[Data]

········

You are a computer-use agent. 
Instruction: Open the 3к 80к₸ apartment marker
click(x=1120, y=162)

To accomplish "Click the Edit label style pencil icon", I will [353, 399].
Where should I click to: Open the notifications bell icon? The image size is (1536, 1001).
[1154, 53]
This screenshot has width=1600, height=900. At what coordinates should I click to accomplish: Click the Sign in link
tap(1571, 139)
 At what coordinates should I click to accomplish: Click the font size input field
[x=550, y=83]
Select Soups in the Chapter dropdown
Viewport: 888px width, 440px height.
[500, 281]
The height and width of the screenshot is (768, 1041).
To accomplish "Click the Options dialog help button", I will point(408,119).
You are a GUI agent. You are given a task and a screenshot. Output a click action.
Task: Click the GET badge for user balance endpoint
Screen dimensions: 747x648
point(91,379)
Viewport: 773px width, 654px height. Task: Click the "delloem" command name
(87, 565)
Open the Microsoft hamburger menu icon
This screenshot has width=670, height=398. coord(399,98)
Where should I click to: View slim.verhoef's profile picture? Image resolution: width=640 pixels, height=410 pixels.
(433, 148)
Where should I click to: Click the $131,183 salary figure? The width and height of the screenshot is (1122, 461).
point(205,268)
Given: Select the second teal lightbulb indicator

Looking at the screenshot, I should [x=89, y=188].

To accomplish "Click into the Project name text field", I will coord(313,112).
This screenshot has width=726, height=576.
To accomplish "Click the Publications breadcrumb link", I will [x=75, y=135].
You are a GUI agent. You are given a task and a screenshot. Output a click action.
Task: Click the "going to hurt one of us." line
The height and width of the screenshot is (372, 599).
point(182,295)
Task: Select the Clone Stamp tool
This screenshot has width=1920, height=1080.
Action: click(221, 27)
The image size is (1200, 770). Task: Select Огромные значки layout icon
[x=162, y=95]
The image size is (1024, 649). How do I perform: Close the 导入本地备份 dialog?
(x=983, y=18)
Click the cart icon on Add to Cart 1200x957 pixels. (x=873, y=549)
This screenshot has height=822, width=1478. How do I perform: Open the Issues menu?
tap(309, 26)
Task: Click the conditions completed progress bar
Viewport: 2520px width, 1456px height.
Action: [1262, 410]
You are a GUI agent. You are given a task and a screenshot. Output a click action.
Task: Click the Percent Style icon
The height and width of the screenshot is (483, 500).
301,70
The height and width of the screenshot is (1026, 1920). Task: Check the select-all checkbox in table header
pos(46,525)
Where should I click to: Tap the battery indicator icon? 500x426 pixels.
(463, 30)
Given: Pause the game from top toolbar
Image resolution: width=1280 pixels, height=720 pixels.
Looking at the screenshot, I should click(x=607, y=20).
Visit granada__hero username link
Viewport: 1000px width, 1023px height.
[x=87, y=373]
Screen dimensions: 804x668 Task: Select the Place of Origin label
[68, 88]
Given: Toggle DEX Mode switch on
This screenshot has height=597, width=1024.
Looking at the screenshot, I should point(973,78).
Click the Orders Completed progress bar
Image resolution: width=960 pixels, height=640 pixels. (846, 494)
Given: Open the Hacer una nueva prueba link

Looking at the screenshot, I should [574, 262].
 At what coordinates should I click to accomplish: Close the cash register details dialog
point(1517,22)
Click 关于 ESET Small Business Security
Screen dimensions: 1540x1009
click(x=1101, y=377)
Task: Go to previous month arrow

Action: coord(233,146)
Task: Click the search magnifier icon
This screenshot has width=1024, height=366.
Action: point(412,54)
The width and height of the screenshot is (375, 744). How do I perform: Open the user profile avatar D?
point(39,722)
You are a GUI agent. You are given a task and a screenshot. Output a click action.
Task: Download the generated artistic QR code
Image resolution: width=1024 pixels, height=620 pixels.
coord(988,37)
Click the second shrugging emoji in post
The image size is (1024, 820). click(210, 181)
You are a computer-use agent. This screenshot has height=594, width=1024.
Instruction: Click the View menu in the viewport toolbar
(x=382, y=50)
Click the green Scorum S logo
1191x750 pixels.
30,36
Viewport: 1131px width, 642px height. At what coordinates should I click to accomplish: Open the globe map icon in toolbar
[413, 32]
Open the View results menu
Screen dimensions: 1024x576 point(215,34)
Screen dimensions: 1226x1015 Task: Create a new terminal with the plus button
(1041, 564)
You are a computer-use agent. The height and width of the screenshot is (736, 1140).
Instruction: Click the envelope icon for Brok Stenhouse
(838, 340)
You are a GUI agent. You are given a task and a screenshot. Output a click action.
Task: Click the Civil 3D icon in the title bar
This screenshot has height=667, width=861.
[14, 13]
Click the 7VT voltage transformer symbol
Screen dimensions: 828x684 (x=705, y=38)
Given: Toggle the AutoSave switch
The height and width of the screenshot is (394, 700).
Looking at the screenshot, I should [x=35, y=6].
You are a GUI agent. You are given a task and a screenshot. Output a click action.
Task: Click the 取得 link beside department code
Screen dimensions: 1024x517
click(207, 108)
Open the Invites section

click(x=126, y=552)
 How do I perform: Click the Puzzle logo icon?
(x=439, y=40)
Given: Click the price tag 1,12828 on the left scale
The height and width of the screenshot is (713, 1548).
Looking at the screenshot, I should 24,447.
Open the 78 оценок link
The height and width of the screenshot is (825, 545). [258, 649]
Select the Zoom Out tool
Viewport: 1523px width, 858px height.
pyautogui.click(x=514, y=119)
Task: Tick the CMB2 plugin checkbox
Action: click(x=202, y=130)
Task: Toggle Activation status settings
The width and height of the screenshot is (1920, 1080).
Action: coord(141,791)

········

[Exercise objective] The material is to be transcribed once more, exactly and completely.

[Answer to this problem]
You are a computer-use agent. 
Instruction: Open the 3к 80к₸ apartment marker
click(x=1120, y=162)

To accomplish "Click the Edit label style pencil icon", I will [353, 399].
Where should I click to: Open the notifications bell icon? The image size is (1536, 1001).
[1154, 53]
This screenshot has width=1600, height=900. At what coordinates should I click to accomplish: Click the Sign in link
tap(1571, 139)
 At what coordinates should I click to accomplish: Click the font size input field
[x=550, y=83]
Select Soups in the Chapter dropdown
Viewport: 888px width, 440px height.
[500, 281]
The height and width of the screenshot is (768, 1041).
To accomplish "Click the Options dialog help button", I will point(408,119).
You are a GUI agent. You are given a task and a screenshot. Output a click action.
Task: Click the GET badge for user balance endpoint
Screen dimensions: 747x648
point(91,379)
Viewport: 773px width, 654px height. Task: Click the "delloem" command name
(87, 565)
Open the Microsoft hamburger menu icon
This screenshot has width=670, height=398. coord(399,98)
Where should I click to: View slim.verhoef's profile picture? Image resolution: width=640 pixels, height=410 pixels.
(433, 148)
Where should I click to: Click the $131,183 salary figure? The width and height of the screenshot is (1122, 461).
point(205,268)
Given: Select the second teal lightbulb indicator

Looking at the screenshot, I should [x=89, y=188].

To accomplish "Click into the Project name text field", I will coord(313,112).
This screenshot has width=726, height=576.
To accomplish "Click the Publications breadcrumb link", I will [x=75, y=135].
You are a GUI agent. You are given a task and a screenshot. Output a click action.
Task: Click the "going to hurt one of us." line
The height and width of the screenshot is (372, 599).
point(182,295)
Task: Select the Clone Stamp tool
This screenshot has width=1920, height=1080.
Action: click(221, 27)
The image size is (1200, 770). Task: Select Огромные значки layout icon
[x=162, y=95]
The image size is (1024, 649). How do I perform: Close the 导入本地备份 dialog?
(x=983, y=18)
Click the cart icon on Add to Cart 1200x957 pixels. (x=873, y=549)
This screenshot has height=822, width=1478. How do I perform: Open the Issues menu?
tap(309, 26)
Task: Click the conditions completed progress bar
Viewport: 2520px width, 1456px height.
Action: [1262, 410]
You are a GUI agent. You are given a task and a screenshot. Output a click action.
Task: Click the Percent Style icon
The height and width of the screenshot is (483, 500).
301,70
The height and width of the screenshot is (1026, 1920). Task: Check the select-all checkbox in table header
pos(46,525)
Where should I click to: Tap the battery indicator icon? 500x426 pixels.
(463, 30)
Given: Pause the game from top toolbar
Image resolution: width=1280 pixels, height=720 pixels.
Looking at the screenshot, I should click(x=607, y=20).
Visit granada__hero username link
Viewport: 1000px width, 1023px height.
[x=87, y=373]
Screen dimensions: 804x668 Task: Select the Place of Origin label
[68, 88]
Given: Toggle DEX Mode switch on
This screenshot has height=597, width=1024.
Looking at the screenshot, I should point(973,78).
Click the Orders Completed progress bar
Image resolution: width=960 pixels, height=640 pixels. (846, 494)
Given: Open the Hacer una nueva prueba link

Looking at the screenshot, I should [574, 262].
 At what coordinates should I click to accomplish: Close the cash register details dialog
point(1517,22)
Click 关于 ESET Small Business Security
Screen dimensions: 1540x1009
click(x=1101, y=377)
Task: Go to previous month arrow

Action: coord(233,146)
Task: Click the search magnifier icon
This screenshot has width=1024, height=366.
Action: point(412,54)
The width and height of the screenshot is (375, 744). How do I perform: Open the user profile avatar D?
point(39,722)
You are a GUI agent. You are given a task and a screenshot. Output a click action.
Task: Download the generated artistic QR code
Image resolution: width=1024 pixels, height=620 pixels.
coord(988,37)
Click the second shrugging emoji in post
The image size is (1024, 820). click(210, 181)
You are a computer-use agent. This screenshot has height=594, width=1024.
Instruction: Click the View menu in the viewport toolbar
(x=382, y=50)
Click the green Scorum S logo
1191x750 pixels.
30,36
Viewport: 1131px width, 642px height. At what coordinates should I click to accomplish: Open the globe map icon in toolbar
[413, 32]
Open the View results menu
Screen dimensions: 1024x576 point(215,34)
Screen dimensions: 1226x1015 Task: Create a new terminal with the plus button
(1041, 564)
You are a computer-use agent. The height and width of the screenshot is (736, 1140).
Instruction: Click the envelope icon for Brok Stenhouse
(838, 340)
You are a GUI agent. You are given a task and a screenshot. Output a click action.
Task: Click the Civil 3D icon in the title bar
This screenshot has height=667, width=861.
[14, 13]
Click the 7VT voltage transformer symbol
Screen dimensions: 828x684 (x=705, y=38)
Given: Toggle the AutoSave switch
The height and width of the screenshot is (394, 700).
Looking at the screenshot, I should [x=35, y=6].
You are a GUI agent. You are given a task and a screenshot. Output a click action.
Task: Click the 取得 link beside department code
Screen dimensions: 1024x517
click(207, 108)
Open the Invites section

click(x=126, y=552)
 How do I perform: Click the Puzzle logo icon?
(x=439, y=40)
Given: Click the price tag 1,12828 on the left scale
The height and width of the screenshot is (713, 1548).
Looking at the screenshot, I should 24,447.
Open the 78 оценок link
The height and width of the screenshot is (825, 545). [258, 649]
Select the Zoom Out tool
Viewport: 1523px width, 858px height.
pyautogui.click(x=514, y=119)
Task: Tick the CMB2 plugin checkbox
Action: click(x=202, y=130)
Task: Toggle Activation status settings
The width and height of the screenshot is (1920, 1080).
Action: coord(141,791)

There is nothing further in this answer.